What you need to do: Exact copies of the lines from the start of the records through the line with "脂溢性皮炎 (406, 32)" are what the answer must hold; pictures are not part of it.
******
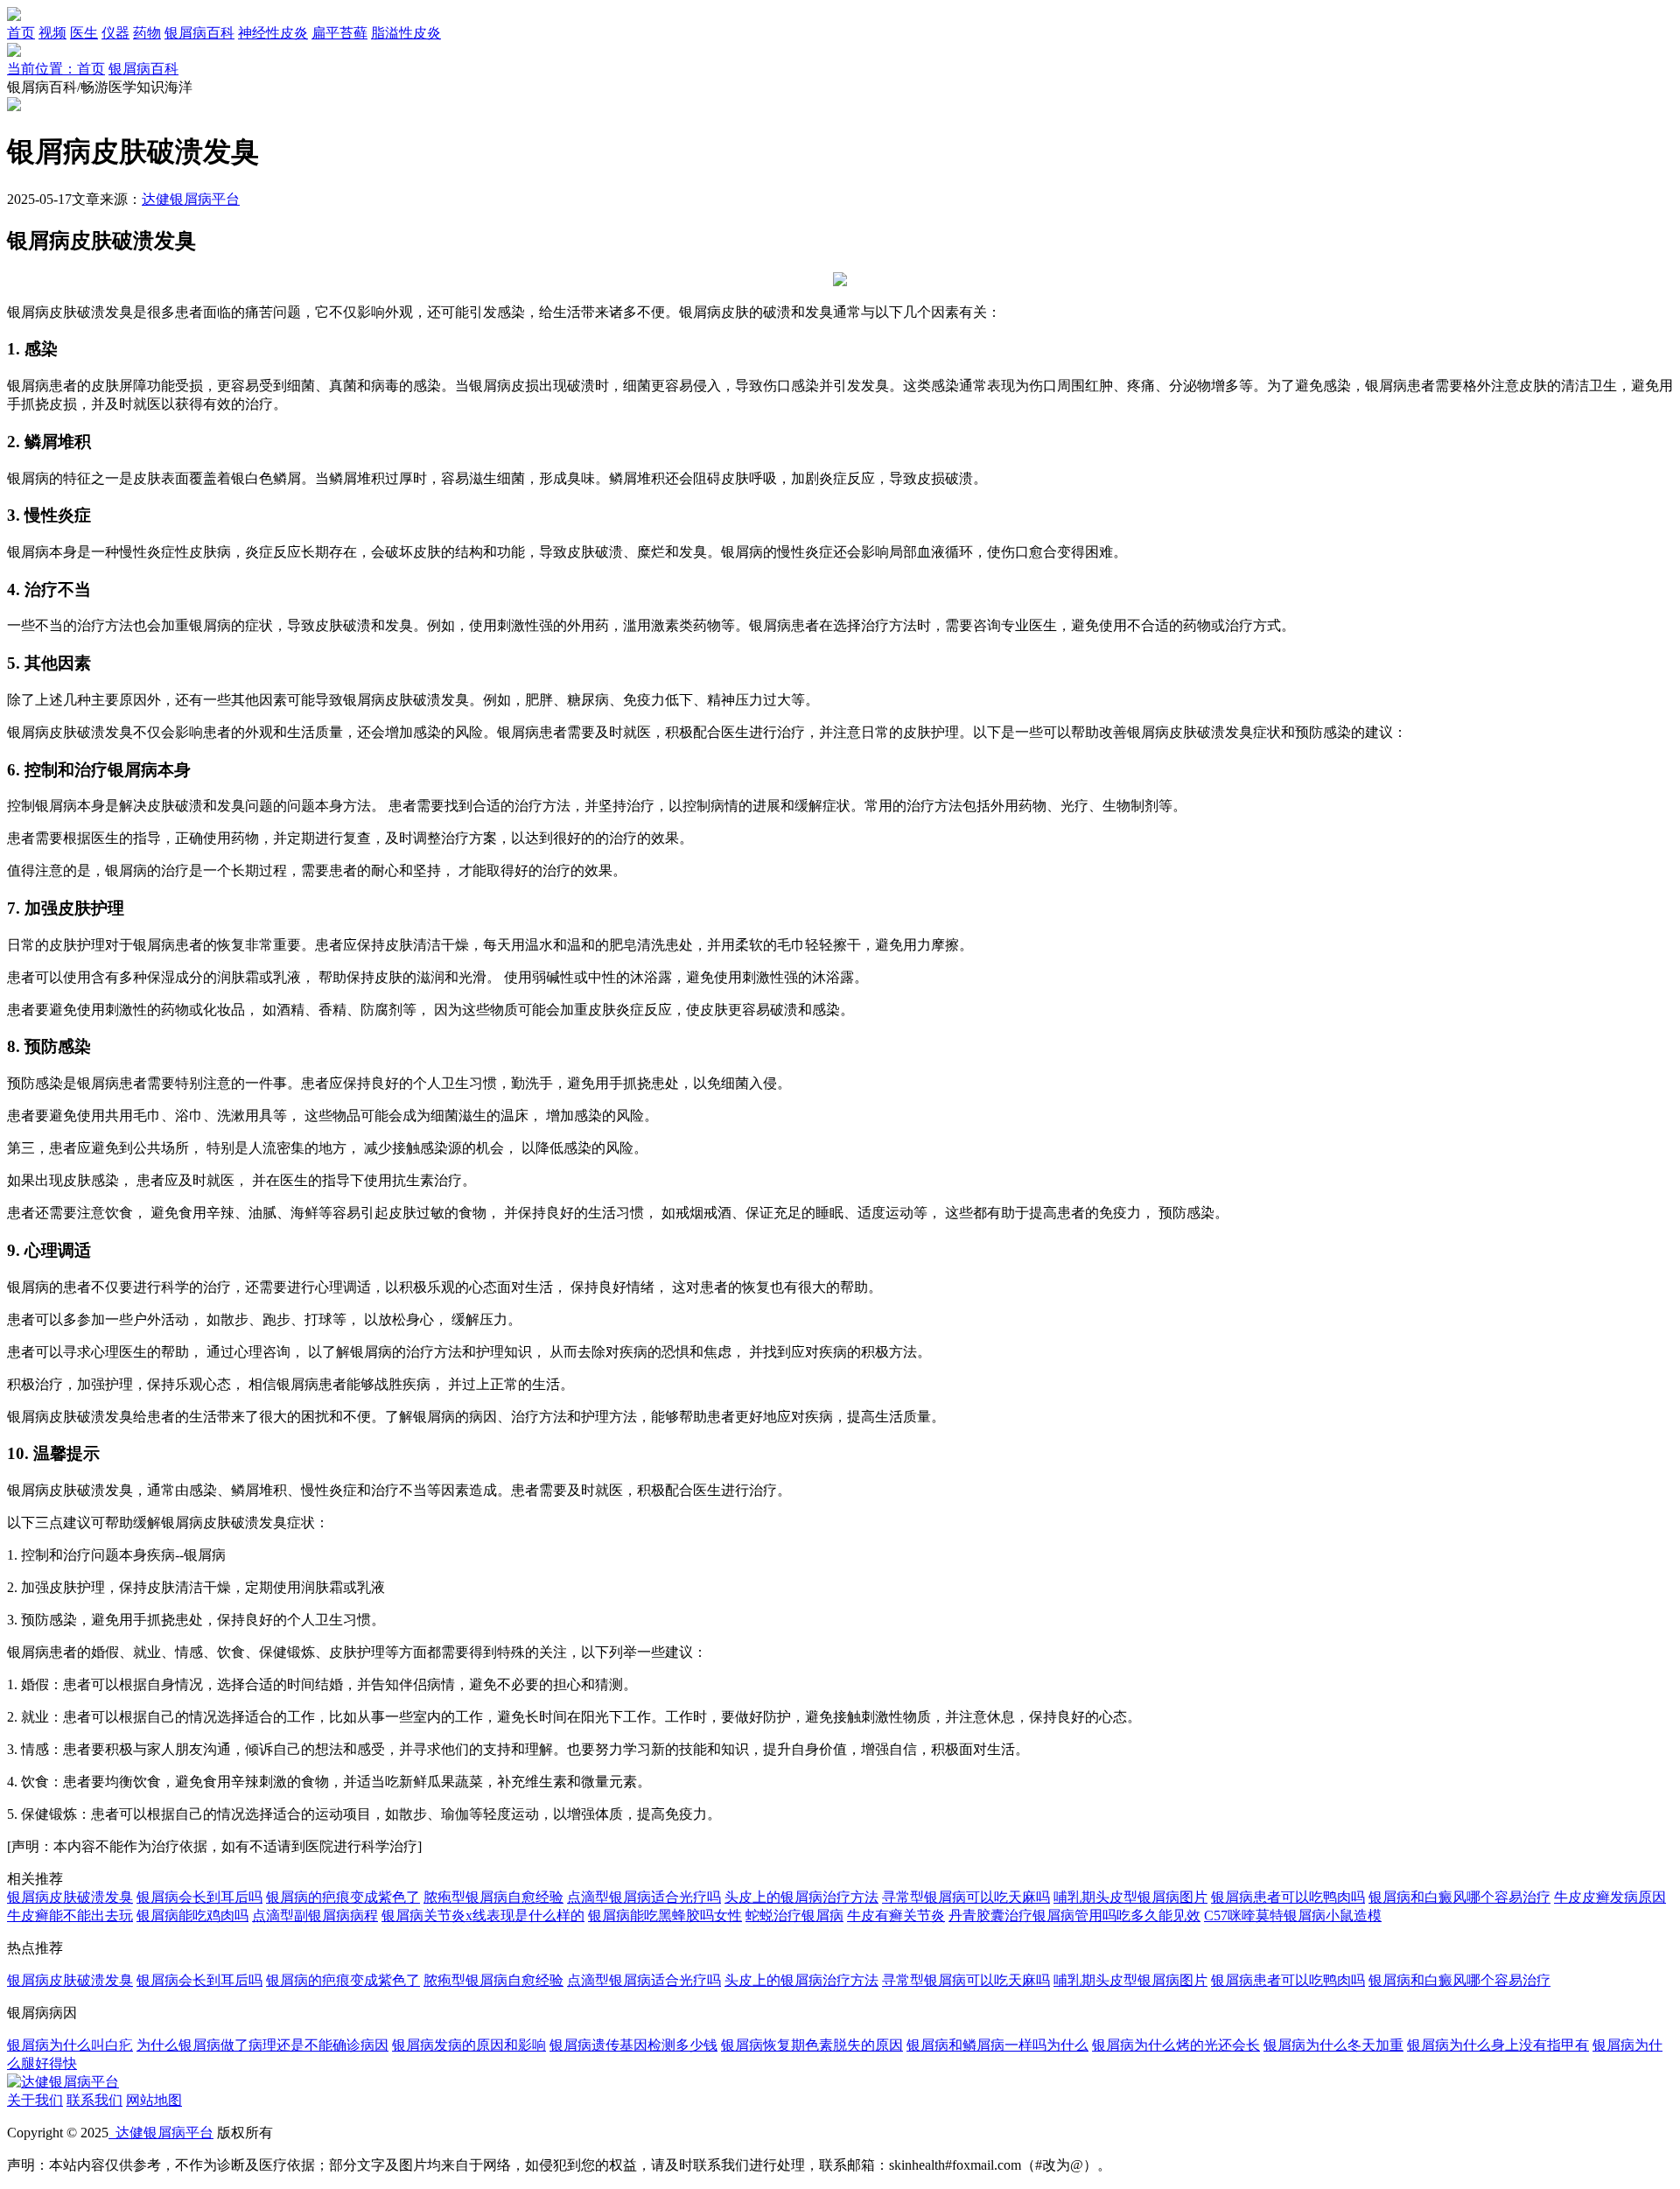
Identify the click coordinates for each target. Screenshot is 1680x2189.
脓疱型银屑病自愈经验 (494, 1897)
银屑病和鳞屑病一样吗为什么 (997, 2045)
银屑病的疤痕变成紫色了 (343, 1897)
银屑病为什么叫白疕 (70, 2045)
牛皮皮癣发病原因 (1610, 1897)
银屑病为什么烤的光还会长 (1176, 2045)
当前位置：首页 (56, 68)
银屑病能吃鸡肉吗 (192, 1915)
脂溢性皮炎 (406, 32)
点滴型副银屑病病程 (315, 1915)
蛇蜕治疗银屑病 (795, 1915)
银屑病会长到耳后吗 (199, 1897)
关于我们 (35, 2100)
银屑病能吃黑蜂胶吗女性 (665, 1915)
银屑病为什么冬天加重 (1334, 2045)
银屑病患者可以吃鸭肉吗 (1288, 1897)
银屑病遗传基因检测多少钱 (634, 2045)
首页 (21, 32)
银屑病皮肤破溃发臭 (70, 1897)
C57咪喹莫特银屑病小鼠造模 (1293, 1915)
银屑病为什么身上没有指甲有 (1498, 2045)
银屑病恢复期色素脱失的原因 (812, 2045)
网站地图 (154, 2100)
******
Exercise result:
Identify the click coordinates for each target. Screenshot is 1680x2189.
脓疱型银屑病自愈经验 (494, 1897)
银屑病和鳞屑病一样吗为什么 (997, 2045)
银屑病的疤痕变成紫色了 (343, 1897)
银屑病为什么叫白疕 (70, 2045)
牛皮皮癣发病原因 (1610, 1897)
银屑病为什么烤的光还会长 (1176, 2045)
当前位置：首页 (56, 68)
银屑病能吃鸡肉吗 (192, 1915)
脂溢性皮炎 (406, 32)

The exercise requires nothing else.